Another reason in favor of choosing this app to migrate is that the GitHub GitHub application, while pretty complex, as I've mentioned, is well known to many engineers at GitHub. A few of the engineers working on this project had been working on this application for some time and had considerable experience with some of the rough edges of it. We knew that we could leverage their experience to smooth out any bumps we ran into during the process.

We'd also previously made significant changes of this sort to the monolith before and had some pretty well-worn testing strategies available to us. We knew we'd be able to route traffic from staff specifically to a new platform, which has been useful for us in testing previously, and then small percentages of public traffic to gain confidence along the way.

Around the same time that this all started happening, we also had an overlapping need for a little bit more velocity in another area. We had previously had these three statically configured lab environments that some people may call staging, some call smoke-test environments. These are environments where developers could easily test their changes before deploying them to any customer traffic at all, even a small percentage.
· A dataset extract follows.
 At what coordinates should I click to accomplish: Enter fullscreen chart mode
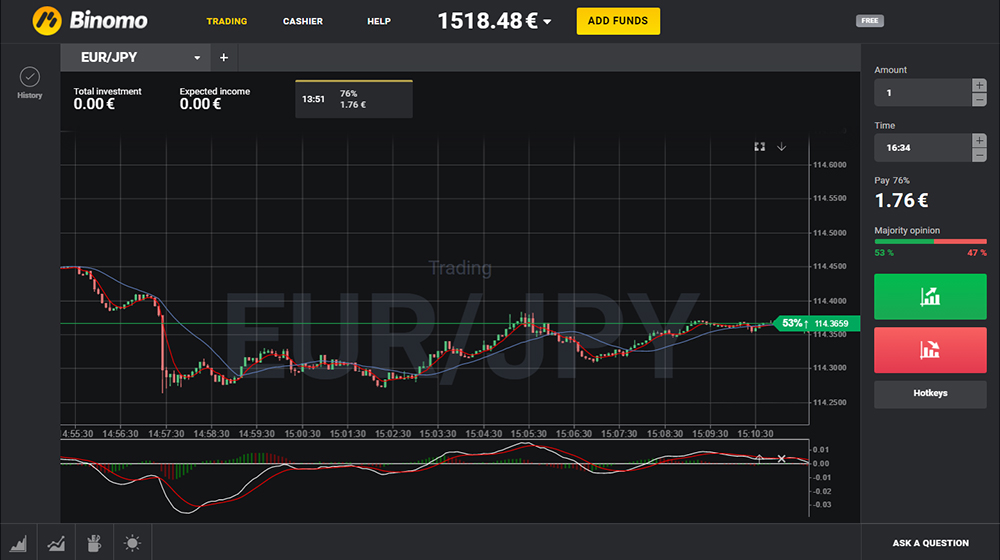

These three statically configured environments soon became rather busy. During East Coast or West Coast business hours, they were frequently fully booked and often drifted into failure states as a result of the feature being tested. I'm sure this sounds familiar to some of you as well.

We also had a need to provide engineers with the ability to respond to changes in traffic and other capacity events, and realized that Kubernetes would give us basically exactly the knob we were looking for for this one type of problem we were aiming to solve.

While there were a lot of factors influencing us to make the decision to migrate this monolith, there were a few negative trade-offs to consider as well.

The first one is pretty straightforward: it might not work. A significant trade-off we considered was that by choosing this highly visible application, we ran a real risk of betraying internal trust in the platform and external confidence in our system at large if something went wrong.

The wealth of testing strategies we had kind of counterbalanced this trade-off a bit. They gave us the opportunity to fail small before we failed big.

Another trade-off we considered is that the migration to Kubernetes might, in fact, make some of the problems that we face today worse. Development could get harder. The site could become slower or less reliable.

Considering all of those factors, we made a choice to put together a project plan outlining all these trade-offs and to seek feedback from others around the world, see what they thought. We took a brief detour to articulate our vision for the future and our plan to turn that vision into reality.

In the scope of larger organizational transformations that often happen when people are hoping to adopt DevOps practices, projects like this provide an opportunity. They're high-impact and extremely visible to others around the organization.

As a result, we knew that communication was crucial. We didn't want to waste this opportunity to impact how people developed and ran software at GitHub. We wanted to communicate very strongly internally why we were making this choice and what we were aiming to get as a result.

Communicating change is really hard, and I imagine it's a huge part of what you all think about as a part of your DevOps transformations. Over the years, myself and a few others at GitHub have observed a few characteristics of well-communicated changes in our environment, and I want to run through a couple of those with you today.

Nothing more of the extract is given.